A Maçã, o Fisco e a Empresa Inidônea
A legislação sobre a declaração de inidoneidade fiscal de uma empresa utilizada pelo Fisco Estadual Paulista para combater a criação de créditos espúrios de ICMS pode ser considerada uma versão tributária adaptada da desconsideração da personalidade jurídica prevista no artigo 50 do atual Código Civil. Tanto em um caso como no outro o objetivo é combater fraudes, com a diferença que no segundo caso a lei prevê a necessidade de autorização judicial para a cassação de funcionamento ou dissolução da pessoa jurídica.
Sobre o enfrentamento desse câncer tributário que é o documento fiscal inidôneo, é relevante, louvável e merecedor de elogios o laborioso trabalho do Fisco Paulista que ao longo das últimas duas décadas teve a virtude de preservar o Erário e ao mesmo tempo colaborar para a justiça fiscal.
Lamentavelmente, atualmente, através de nossa atuação com consultor tributário e mesmo quando ao final de nossa estada como gestor na Secretaria da Fazenda do Estado, que esse mesmo trabalho complexo vêm causando causando sérios prejuízos ao próprio Erário em razão da banalização silenciosa que vem ocorrendo na elaboração de declaração de inidoneidade fiscal ou inexistência de empresas de documentos fiscais considerados inidôneos, na medida em que as perdas em demandas judiciais que constatam vícios incontornáveis nos relatórios fiscais de inidoneidade e consequente improcedência dos Autos de Infração decorrentes destes condenam o erário a pagamentos dos valores de sucumbência.
Também é digno de registro os prejuízos para os contribuintes de boa-fé, haja vista que estes autos de infração contra os destinatários daqueles documentos fiscais considerados inidôneos e cujos emitentes estavam em situação regular perante o fisco na época das transações comerciais são ordinariamente mantidos na fase de julgamento administrativo, independentemente além de tudo que os autuados venham a argumentar em relação aos vícios dos procedimentos processuais que resultaram nestas autuações, o que acaba por gerar um elevado grau de insegurança e risco para as empresas onde possam existir escriturados documentos fiscais considerados inidôneos.
Mesmo após a constatação destes autos de infração serem considerados improcedentes na esfera judicial, não se tem notícia da responsabilização de servidores públicos, fato só explicável pelo temor de se quebrar tabus corporativos arraigados que exigem a necessidade dos gestores públicos reverem os trabalhos finalizados e também pelos contribuintes que possuem receio de represálias diante do medo de solicitar providências em relação ao abuso de poder.

**DADOS REGISTRADOS**.
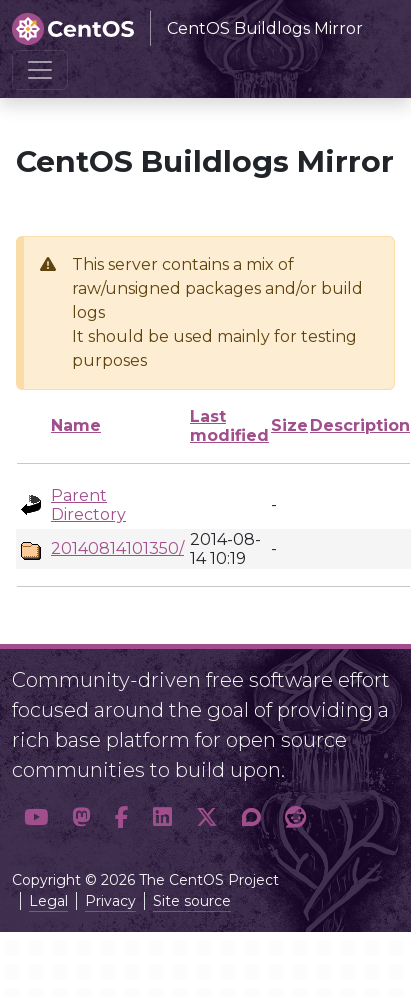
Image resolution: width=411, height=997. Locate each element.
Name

**TAREFAS DO EXERCÍCIO**.
1. No texto sobre a declaração de inidoneidade fiscal, qual artigo do atual Código Civil prevê a desconsideração da personalidade jurídica?
2. Retome o texto sobre a declaração de inidoneidade fiscal a partir do ponto em que ele termina.
As linhas não são necessárias para a realização do exercício.

**RESPOSTAS**.
1. O artigo 50 do atual Código Civil.

2.
Por conta disso, a correção de rumo das ações fiscais é necessária e a Administração Tributária precisa ser ágil e certeira o que, por analogia sobre essas necessidades, nos remete à lenda de um herói do século XV, Guilherme Tell, que como castigo teve o desafio de, à longa distância, acertar com uma flecha uma maçã colocada sobre a cabeça do seu querido filho e, caso desistisse do desafio, seria ele, o herói, e o seu filho condenados à morte. Ao final o herói, um arqueiro especialista, depois de muita concentração e mira disparou a flecha que de forma veloz e certeira atravessou a maçã sem encostar em um fio de cabelo do seu querido filho, vencendo assim o desafio imposto como penalidade pelo governante da região.
Essa estória serve como metáfora para ilustrar os dias de hoje na qual no atual cenário tributário milhares de empresas estão sendo autuadas em bilhões de reais pelo Fisco estadual por receberem mercadorias ou por se creditarem do ICMS provenientes de empresas consideradas por este como inidôneas.
Considerando a pessoa jurídica inidônea e os responsáveis pela sua criação, assim como aqueles que de má-fé se aproveitam de créditos espúrios de ICMS como a maçã que deve ser alcançada de forma certeira e ágil, o Fisco, por sua vez, pode ser simbolizado pelo nosso herói Guilherme Tell, sendo o seu filho aqui retratado pelas pessoas jurídicas de boa-fé destinatárias dos documentos fiscais inidôneos.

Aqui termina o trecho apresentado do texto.